A new manuscript titled: To normalize or not?: Dilute Russell viper venom time testing was recently published.2 This study was conducted 11 years after our initial study and it questioned the need for all laboratories to employ the normalization calculation correction.
This protocol compared ratios of the non-normalized DRVVT SCR in subjects’ specimens and the normalized SCR that resulted using normal reference pooled plasma (NRPP). The purpose of this study was to determine if the normalization calculation had any effect on the difference between a positive or negative ratio of the LA+ or LA- assayed patient specimens.

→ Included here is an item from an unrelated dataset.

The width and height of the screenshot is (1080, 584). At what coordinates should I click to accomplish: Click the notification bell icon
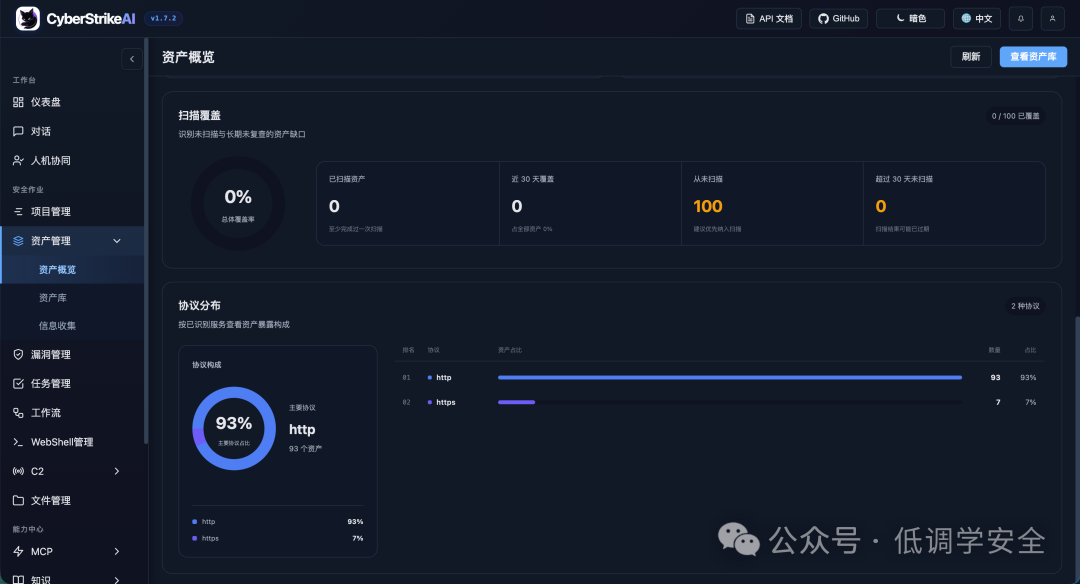[x=1021, y=19]

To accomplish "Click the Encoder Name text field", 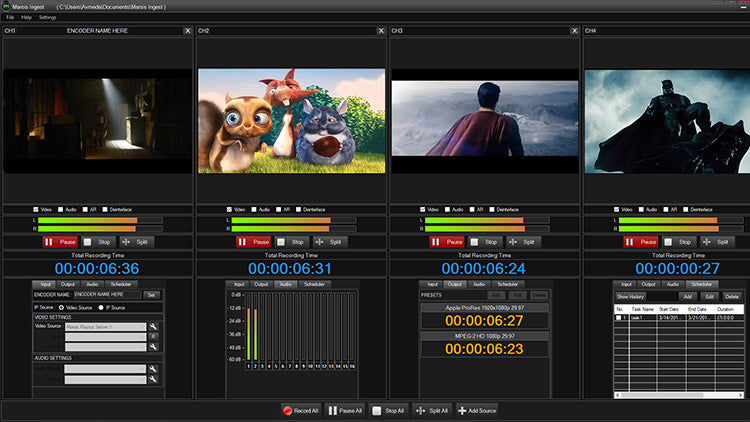I will [107, 295].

This study also used an automated coagulation analyzer to perform all the DRVVT testing. All their specimens ruled out the presence of direct oral anticoagulants (DOACs) in all positive specimens. The DRVVT of commercial PNP was also measured. Initially this study was conducted with single lots of the DRVVT reagents and PNP. Subsequent studies have been performed after validation using ISTH guidelines based on the 99th percentile with no changes of the cutoff of >1.2.3,4
This study group used a retrospective analysis of 464 subjects in which DRVVT testing was performed. Confirmatory testing was performed on assays with positive screens. DRVVT testing of the NRPP was analyzed. A positive non-normalized DRVVT test or a normalized DRVVT SCR was a ratio greater than 1.2.
Of the 464 specimens evaluated, 26 (5.6%) tested positive for the presence on an LA using the conventional screen/confirm ratio and using the normalized ratio calculation. Only 12 had a history of thrombosis. No subjects had a clinical history had a pregnancy loss. The 26 positives had a mean SD ratio of 1.53 +/- SD of 0.29 using the non-normalized ratio (1.41-1.65) vs. 1.49 +/-0.30 using the normalized calculation (1.37-1.61).
This did give a statistical difference of (P=0.0096) using the paired t-test. SCR bias was 0.04 (2.51%). The total error was 0.64. (<3SD of the CAP 2021-2022 proficiency testing surveys. (2021-CGS1A-CFGS1B, and 2022-CGS1A)2. No sample status changed between the two methods of calculating the SCR. Using the normalized ratio did not change clinical significance of any specimen analyzed. There was 100% agreement in the results between both calculations used.
The ISTH suggests that a normalization calculation for DRVVT testing be performed to reduce variations of studies with different reagent/instrument combinations. This communication points out that this step in determining the ratio may not be necessary for within-laboratory LA testing.
However, nonnormalized ratios may show a disparity among different methods. Therefore, normalized ratios are important for reducing inter-method differences and for cross-laboratory studies. This may be evident when conducting proficiency testing.
DRVVT SCR discriminates between LA+ and LA- specimens and provides reproducible results. In both of these studies, normalization added no clinical differences in interpretation of final results.1,2
REFERENCES
- McGlasson DL, Fritsma GA. Comparison of Six Dilute Russell Viper Venom Time Lupus Anticoagulant Screen/Confirm Assay Kits. Semin Thromb Hemost 2013;39:315-319.
- Zhang Y, Creer M, Olajumoke O Oladipo. To normalize or not?: Dilute Russell viper venom time testing. Am J Clin Pathol 2024;XX:1-5.
- Pengo V, Tripodi A, Reber G et al: Update of the guidelines for lupus anticoagulant detection. J Thromb Haemost. 2009;7(10):1737-1740.
- Devreese KM, DeGroot PG, deLaat B et al: Guidance from the Scientific and Standardization Committee for lupus anticoagulant/antiphospholipid antibodies of the International Society on Thrombosis and Haemostasis. J Thromb Haemost. 2020;18:2828-2839.